Domenech hits back at Mourinho

Jose Mourinho has been hit with a fresh blast from coach Raymond Domenech and defender Lilian Thuram as France refuse to back down in the row over the selection of midfielder Claude Makelele.

Jose Mourinho has been hit with a fresh blast from coach Raymond Domenech and defender Lilian Thuram as France refuse to back down in the row over the selection of midfielder Claude Makelele.

Chelsea insist they will not become embroiled in another unsavoury round of verbal sparring with the World Cup finalists even though Domenech and Thuram attacked the Portuguese coach for using the word ‘slave’ when talking about France’s refusal to accept the player’s retirement wishes.

Makelele told the French federation he wanted to quit international duty after their World Cup final defeat to Italy and underlined his decision in a letter to French officials on August 22 – two days prior to his call-up for France’s Euro 2008 qualifiers.

Mourinho accused Domenech of treating Makelele like a ‘slave’ and his comments sparked a war of words which continues to rumble on.

Domenech now claims that Mourinho’s use of the term ‘slave’ is both ‘staggering and insulting’ while Thuram insists the Chelsea coach was simply trying to be offensive.

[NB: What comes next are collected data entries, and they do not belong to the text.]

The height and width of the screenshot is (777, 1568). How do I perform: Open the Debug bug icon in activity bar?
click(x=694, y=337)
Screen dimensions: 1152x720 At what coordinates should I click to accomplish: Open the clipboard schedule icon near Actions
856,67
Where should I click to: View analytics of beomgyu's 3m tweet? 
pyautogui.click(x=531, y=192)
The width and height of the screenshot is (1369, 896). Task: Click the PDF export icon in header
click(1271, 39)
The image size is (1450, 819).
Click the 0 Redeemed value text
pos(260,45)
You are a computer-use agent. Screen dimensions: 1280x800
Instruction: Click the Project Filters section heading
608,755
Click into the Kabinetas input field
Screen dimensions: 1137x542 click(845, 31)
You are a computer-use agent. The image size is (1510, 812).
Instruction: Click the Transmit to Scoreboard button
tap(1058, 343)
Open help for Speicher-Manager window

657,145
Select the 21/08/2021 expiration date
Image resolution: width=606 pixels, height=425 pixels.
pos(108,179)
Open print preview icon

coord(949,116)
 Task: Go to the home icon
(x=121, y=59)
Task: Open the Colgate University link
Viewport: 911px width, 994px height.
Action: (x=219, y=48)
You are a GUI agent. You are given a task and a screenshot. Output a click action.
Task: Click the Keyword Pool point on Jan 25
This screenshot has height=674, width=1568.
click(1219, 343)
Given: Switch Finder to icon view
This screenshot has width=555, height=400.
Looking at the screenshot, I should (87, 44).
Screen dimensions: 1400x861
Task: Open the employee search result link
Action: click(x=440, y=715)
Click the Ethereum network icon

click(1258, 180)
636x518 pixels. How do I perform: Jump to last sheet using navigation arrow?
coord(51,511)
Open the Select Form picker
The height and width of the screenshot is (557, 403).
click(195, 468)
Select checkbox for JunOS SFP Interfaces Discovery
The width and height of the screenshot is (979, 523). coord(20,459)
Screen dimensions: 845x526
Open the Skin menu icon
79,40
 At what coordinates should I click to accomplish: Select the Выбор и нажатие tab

Domenech declared: “To use that term is staggering. There are people who died to free themselves of slavery. To use this term is insulting. I did not give Makelele an option, I imposed his return.”

Makelele played a part in France’s 3-0 win over Georgia on Saturday but defender Thuram was equally unimpressed with Mourinho’s vocabulary.

Thuram said: “If Mourinho can use a word like this, it means that he doesn’t know what he is talking about.

“He didn’t say it because he is stupid but merely because he doesn’t know the meaning of this word.

“This has nothing to do with soccer. Mourinho made his comments to be offensive. I don’t see how Claude’s situation can be compared to that of a slave.

“The situation is clear. Domenech had the right to call up Claude for these matches.”

Thuram, like Makelele, was also forced out of international retirement by Domenech to help the country qualify for the World Cup finals in Germany.

“Last year, Domenech chose to bring me back into the squad against my will, too,” he added.

“Apparently he has made the same choice with Claude. He has the law on his side.”

Under FIFA rules, if Makelele had refused to play for France he could have been suspended from playing for Chelsea.

However, the 33-year-old midfielder may well be forced to miss out on their re-match with Italy on Wednesday.

Worryingly for Chelsea, Makelele remains doubtful after collecting a sore ankle which saw him retire from the action in the 58th minute.

Meanwhile, Mourinho insists his Chelsea squad are ready for the battle to land their third successive Premiership title – especially at Stamford Bridge.

Mourinho has not seen any side of his, Porto or Chelsea, beaten at home in the league for four seasons and explained that mental strength was the key to such success.

Mourinho said: “We prepare ourselves well for the game and we are mentally dominant. We can transfer that mental dominance onto the pitch at home.

“We are ready to face difficult situations and fight difficult situations. We have also been ready for a team to finish stronger than us.

“Even at home you must be ready to go back and defend your result if your opponent is better than you at the time, so I think we are mentally very strong to play at home.

“The boys when they go into the tunnel, they are already feeling strong and again that is the culture of victory.

“If tomorrow you play and lose a home game, you don’t forget that for two years nobody can beat you. You lose the game but you go back and build another period of one year, 16 months or 20 months. This culture is powerful.

“The most important identity is the habit of winning. Last season when we won the Premiership, it looks like normal. The first time, everybody was on the moon. People cried – a lot of people with Chelsea hearts and players without trophies.

“The most important thing is the habit of winning, the culture of victory. If we do it again during our stay at the club – me and the players – you can guess that in 10 or 20 years time, with different managers and players, it is easy for them because the culture is there.

“So I think we are at a very important point for the future of this club by putting Chelsea at that level of the culture.”